3.1 Basic characteristics of ES-SCLC patients

Initially, a total of 308 ES-SCLC patients were identified as shown in Figure 1. After applying the inclusion and exclusion criteria, 253 ES-SCLC patients were included for evaluation. Among these, 179 patients received chemotherapy alone while 74 patients received chemotherapy combined with ICIs. Table 1 summarizes the baseline characteristics of the 253 patients: 119 (47.04%) were aged ≥65 years, 77.47% were male, and 60.87% had a history of smoking. The majority of tumor size (69.87%) were larger than 5 cm, and most metastatic sites were extrathoracic (183 patients). The top three metastatic sites were bone (71 patients), liver (68 patients), and brain (34 patients). Prior to PSM, some baseline characteristics differed between the chemotherapy and chemotherapy combined with ICIs. For instance, the ECOG SMD was 0.1266, which was greater than 0.1, indicating an imbalance between the two groups. After PSM, the ECOG SMD decreased to 0.0878. Moreover, the SMDs of other covariates also showed a certain degree of decrease (Supplementary Table S1, Supplementary Figures S1, S2).

Figure 1

Figure 1. Diagram of the patient’s selection process. SCLC, Small cell lung cancer; ES, extensive-stage; ICIs, immune checkpoint inhibitors.

Table 1

Table 1. Baseline characteristics before and after propensity score matching according to first-line therapy (chemotherapy/chemotherapy+ICIs).

3.2 Survival outcome before and after PSM

Before PSM, we used K-M curves to analyze the survival outcomes comparing the chemotherapy group and the chemotherapy plus ICIs group, as illustrated in Figure 2A. The mOS in the chemotherapy plus ICIs group was 19.54 months (95% CI: 16.80-26.63), compared to 15.03 months (95% CI: 13.80-16.37) in the chemotherapy group, with a hazard ratio (HR) of 0.563 (95% CI: 0.412-0.768, P < 0.001). Similarly, the median mPFS in the chemotherapy plus ICIs group was 9.44 months (95% CI: 7.30-11.93), compared to 6.03 months (95% CI: 4.70-7.87) in the chemotherapy group, with an HR of 0.521 (95% CI: 0.388-0.698, P < 0.001) (Figure 2B).

Figure 2

Figure 2. Survival outcomes of chemotherapy/chemotherapy +ICIs. (A) Kaplan-Meier curves of OS stratified by chemotherapy/chemotherapy +ICIs; (B) Kaplan-Meier curves of PFS stratified by chemotherapy/chemotherapy +ICIs; (C) Forest plot of subgroup analysis of OS; (D) Forest plot of subgroup analysis of PFS; OS, overall survival; PFS, progression free survival; SCLC, Small cell lung cancer; ICIs, immune checkpoint inhibitors; HR, hazard ratio; CI, confidence interval; ECOG PS, Eastern Cooperative Oncology Group performance status.

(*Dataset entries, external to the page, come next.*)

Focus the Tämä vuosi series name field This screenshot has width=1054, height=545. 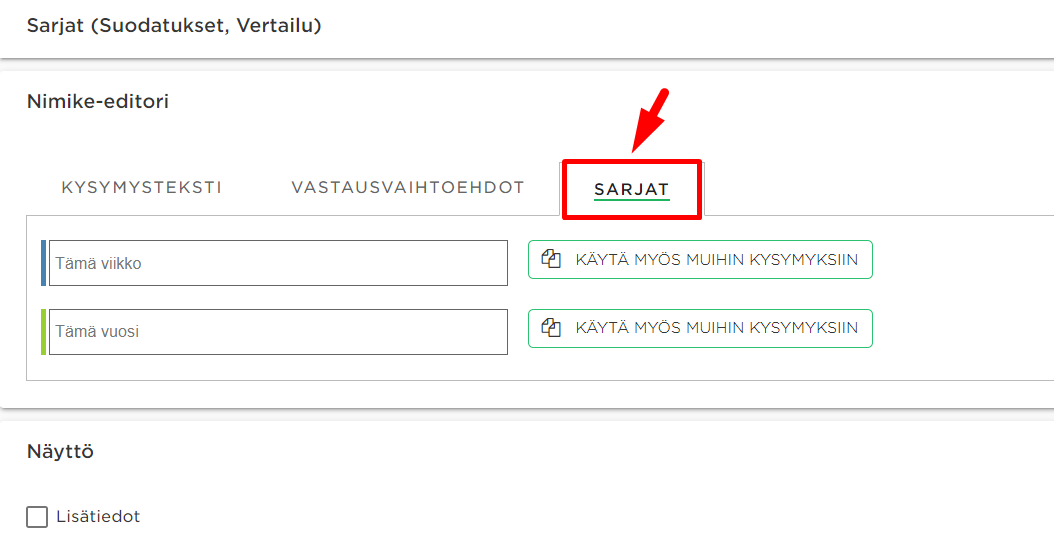pyautogui.click(x=278, y=332)
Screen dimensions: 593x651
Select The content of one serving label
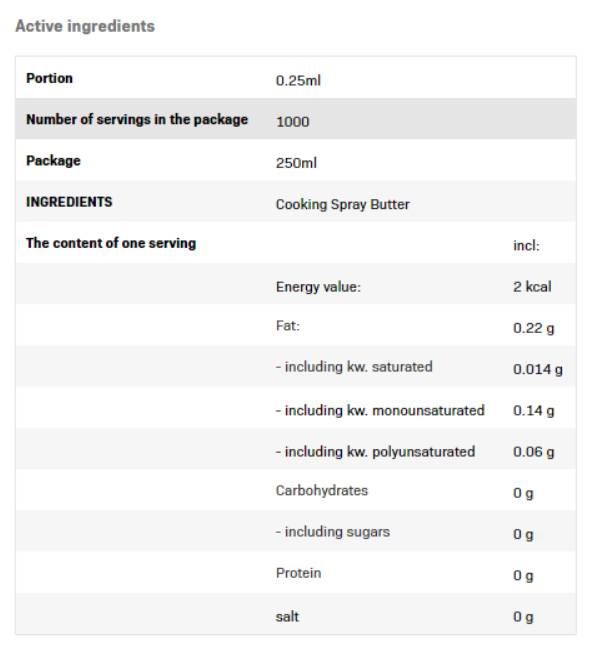tap(111, 243)
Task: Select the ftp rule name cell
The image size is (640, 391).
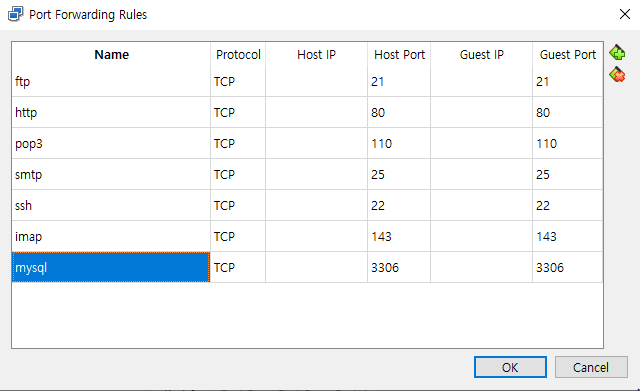Action: (x=111, y=82)
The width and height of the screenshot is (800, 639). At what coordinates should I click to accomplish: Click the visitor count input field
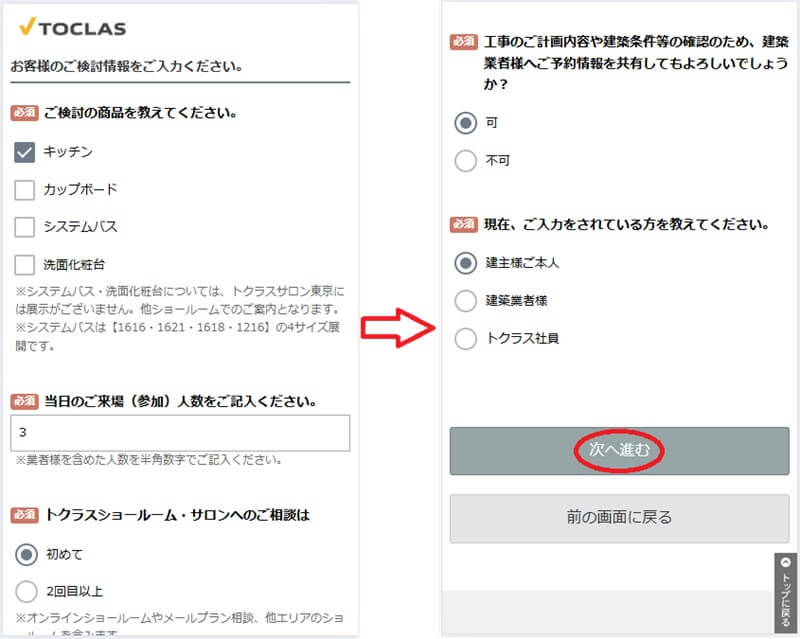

We then conducted a subgroup analysis based on baseline information, as shown in Figures 2C, D, Supplementary Table S2. Even though chemotherapy combined with ICIs was beneficial in both OS and PFS, some subgroups of people did not show statistically significant benefit, regardless of OS or PFS. For example, Metastases = NO (OS: FDR-adjusted P=0.939, PFS: FDR-adjusted P=0.583); Brain metastases (OS: FDR-adjusted P=0.332, PFS: FDR-adjusted P=0.516). Pleural metastases (OS: FDR-adjusted P=0.855, PFS: FDR-adjusted P=0.054). Finally, we took patients receiving chemotherapy combined with ICIs as the baseline, and based on the baseline information, 2:1 matching was performed for ES-SCLC patients receiving chemotherapy alone.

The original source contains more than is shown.